What the task requires | Determine how many lines of the entries below contain the string "width". Give only the number.
::: Material shown :::
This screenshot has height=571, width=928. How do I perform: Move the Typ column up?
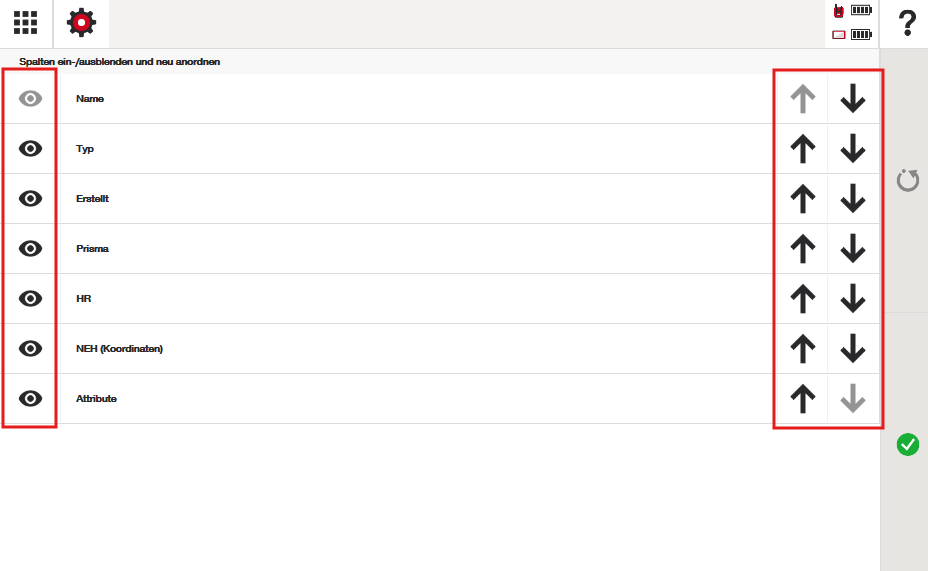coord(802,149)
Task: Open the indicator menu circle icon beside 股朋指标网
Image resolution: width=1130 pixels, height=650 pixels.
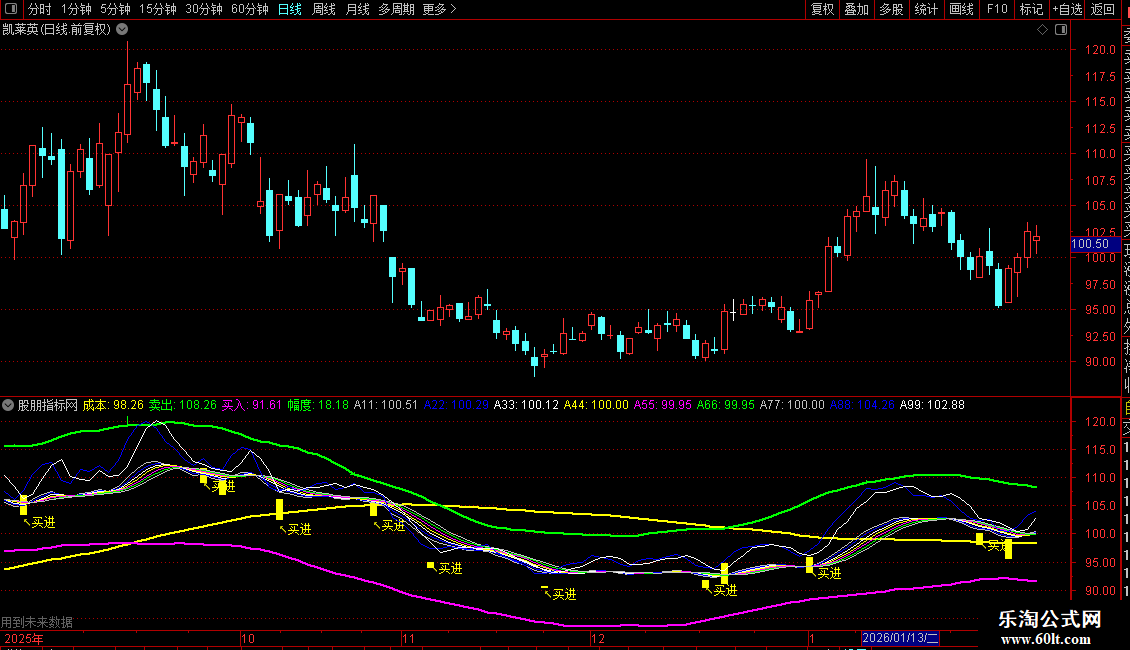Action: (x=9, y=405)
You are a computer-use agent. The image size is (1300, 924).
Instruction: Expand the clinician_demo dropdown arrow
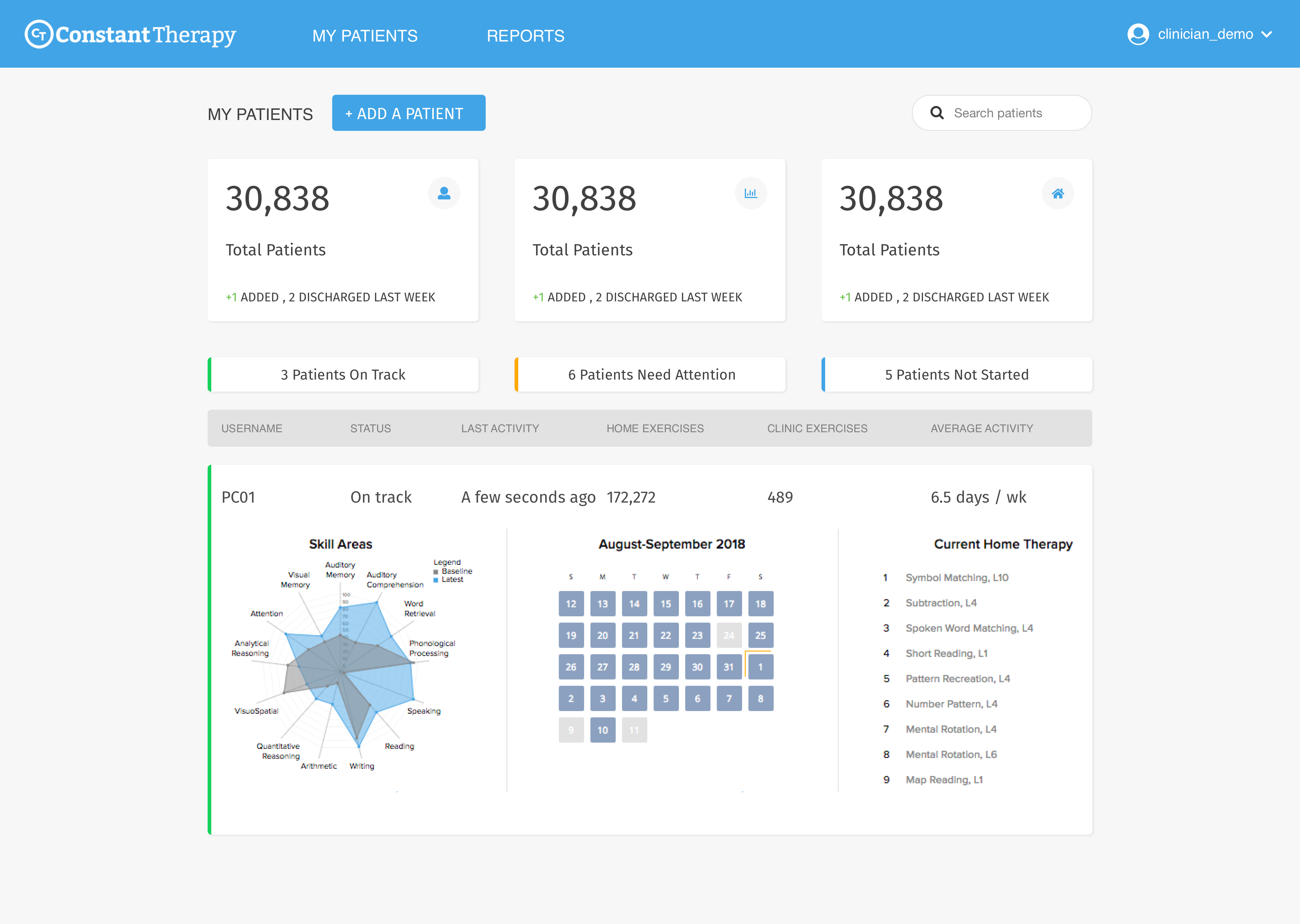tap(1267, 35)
:::
::: Material shown :::
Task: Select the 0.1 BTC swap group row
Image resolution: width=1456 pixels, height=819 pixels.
:::
::: Material shown :::
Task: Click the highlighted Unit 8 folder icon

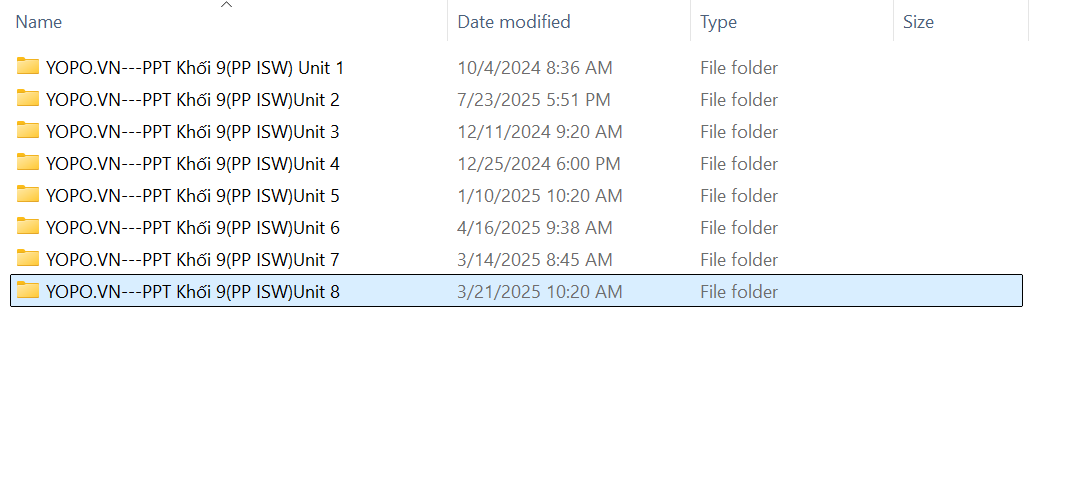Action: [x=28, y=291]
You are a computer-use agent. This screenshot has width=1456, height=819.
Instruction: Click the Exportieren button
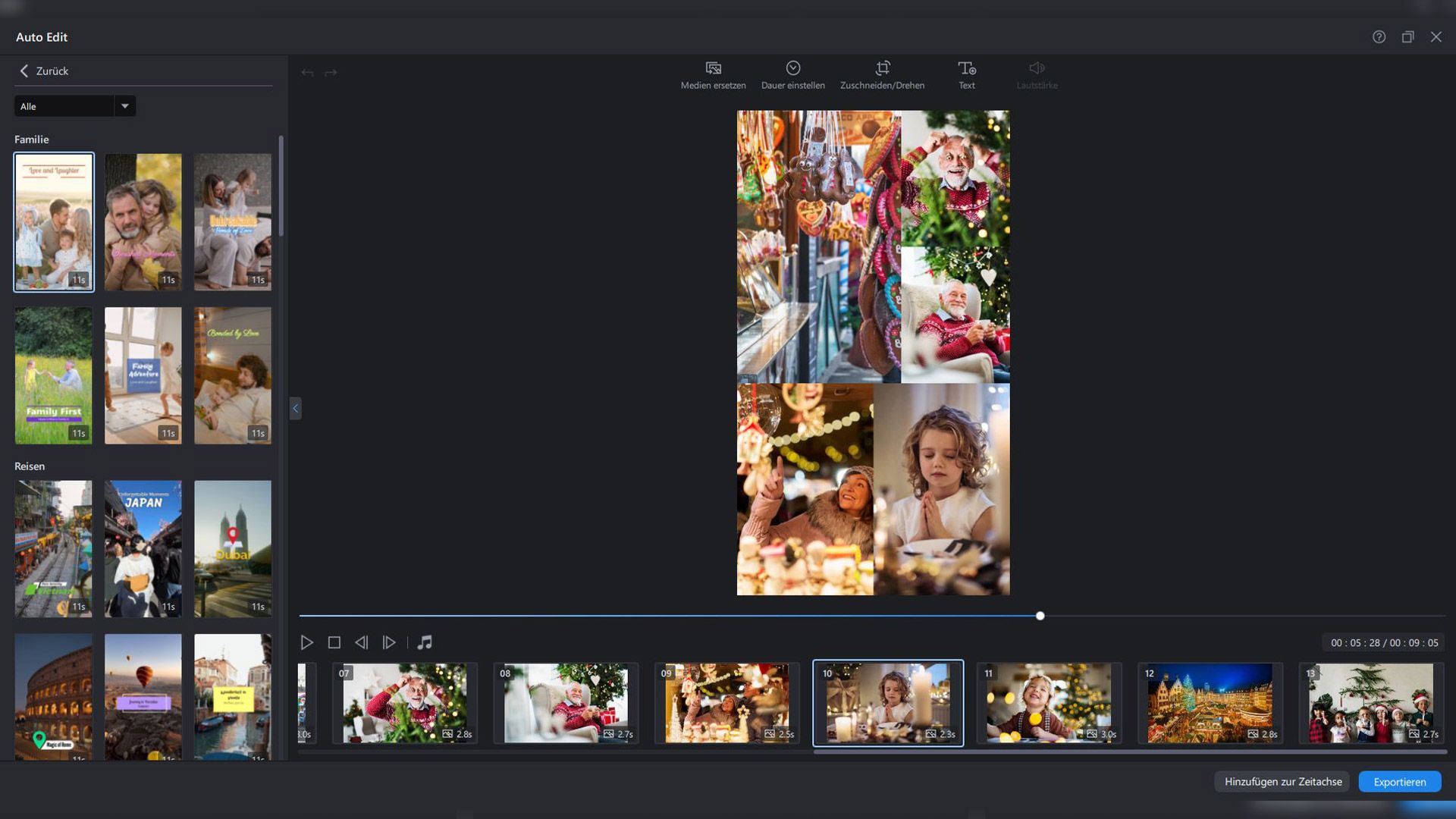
:::
The reply | 4